KOCAで定期開催しているアート展示企画OAA(Ota Art Archives)がきっかけとなり、新しいコラボレーションが生まれています。

大田区出身の服飾デザイナー・伊藤弘子さんと、現代美術家・岡田裕子さんによるコラボレーション「W HIROKO PROJECT」もその一つです。

もともと協働のきっかけをさぐっていた二人が、コロナ禍の状況をきっかけに「感染」をテーマにした作品作りとしてマスクをつくろうというところからスタートしました。

コロナ関連で生み出されるプロダクトのほとんどは、人々を隔て、遠ざけるものになってしまっている。

そのことに違和感をおぼえた二人は、逆に人と人をつなげるきっかけになるものとして、このマスクづくりプロジェクトを「TSUNAGARU MASK」と名づけました。


「DOUBLE HIROKO」webサイトのトップページ
https://www.w-hiroko.net/

「TSUNAGARU MASK」は、香港のクウォン・シーサン化学博士が開発した「HK Mask」の型にアレンジを加えてデザインされています。

布地には遠州産地の機屋による生地を使用し、生地生産から縫製、プリントにいたるまですべてを国内で生産しています。

製作者たちの顔が見える、サステナビリティとトレサビリティを意識したものづくりが目指されています。


岡田裕子さんによる抗体をモチーフとしたドローイングからプリントパターンをデザイン

マスクの次は防護服やドレスなどの構想と制作です。

3月7日からKOCAギャラリーにて開催されていたOAA#2「東恩納裕一」展に訪れた伊藤さんは、カーテンの写真作品と蛍光灯を組み上げた立体作品からなる空間からインスピレーションを得て、ドレスの製作を開始。

空間を撮影した写真がインクジェットプリントで生地に印刷され、大胆な柄として防護服のデザインに取り入れられています。
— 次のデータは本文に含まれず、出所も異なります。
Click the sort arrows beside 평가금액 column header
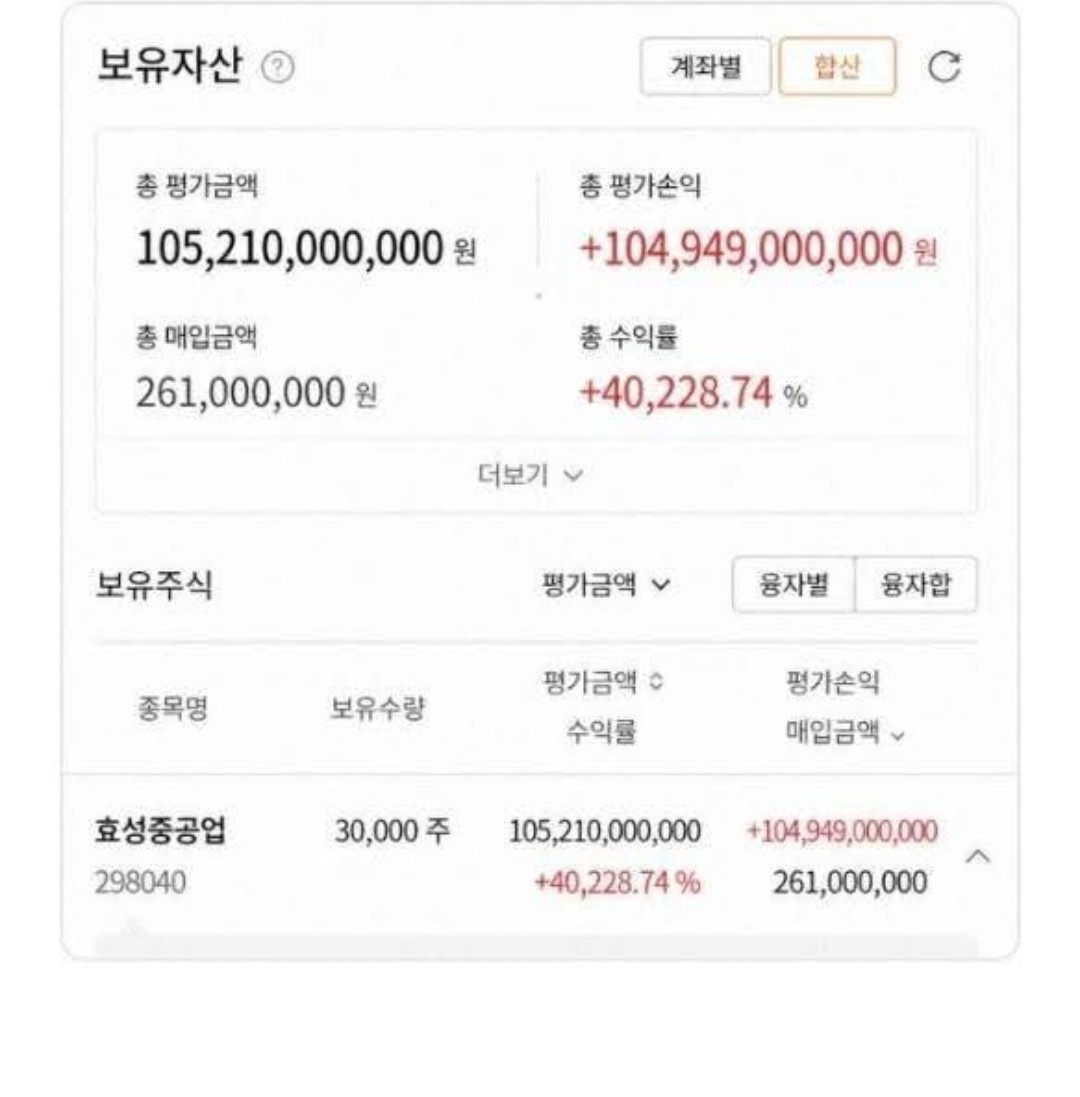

こちらも生地、プリントともに完全国内生産です。

今後、展示会などでの発表を検討中とのことです。


KOCAギャラリーで撮影されたドレス、OAA #2 /東恩納裕一展とのコラボレーション

photo: norizumi kitada
アートワーク・イメージの提供:2020 yuichi higashionna
©︎ W HIROKO PROJECT×HISUI HIROKO ITO


KENT CHAPMANによるフェイスシールド

最後はフェイスシールドです。

背景として、コロナの影響で海外からの大量生産品の入荷がストップするなかで、世界中のFAB界隈がその供給を一時的に補おうとする動きがありました。

マスクやフェイスシールド、衝立などをデザインし、その3Dデータをオープンソース化し共有することで、材料や運搬が止まったとしてもある程度の生産能力を維持しようとする試みです。
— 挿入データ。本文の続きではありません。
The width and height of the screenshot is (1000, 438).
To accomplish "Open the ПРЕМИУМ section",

とくにフェイスシールドは、マスクにくらべるともともとの生産ロットが少なく、医療従事者のあいだでその不足が叫ばれていました。

デジタルファブリケーションを備えたシェア工房をもちクリエイターが多く入居するKOCAでも、この動きに連動してフェイスシールド制作の動きが生まれています。

入居者の一人で株式会社KENT CHAPMANを主宰する中村真太郎さんは、「すこしずつでも、ちょっとずつでも、つくりたい人がつくれるように」との思いで、レーザー加工機のみで誰でも制作可能なフェイスシールド・データを考案し、自社のwebサイトで公開するとともにインターネット販売を開始しています。

バンド部分にもポリプロピレン材を使用することでレーザー加工機で切り出しが可能になっています。


株式会社KENT CHAPMAN によるフェイスシールド


3Dデータ:https://kechap.jp/wp-content/uploads/2020/04/craft-face-shield-right-ver.1.0.pdf
インターネット販売:https://kentchapman.theshop.jp/

ほかにもKOCA入居者がNY市が公開するフェイスシールドを改良してより丈夫で生産性の高いものを開発するなど、シェア工房を中心にさまざまな試みが生まれています。

このように、KOCAでは日々、新たなコラボレーションやものづくりが生まれています。現在も、町工場とクリエイターが共同でプロダクトを開発している最中です。これからもKOCAをプラットフォームに生まれる新たな試みを発信してまいりますので、どうぞご期待ください。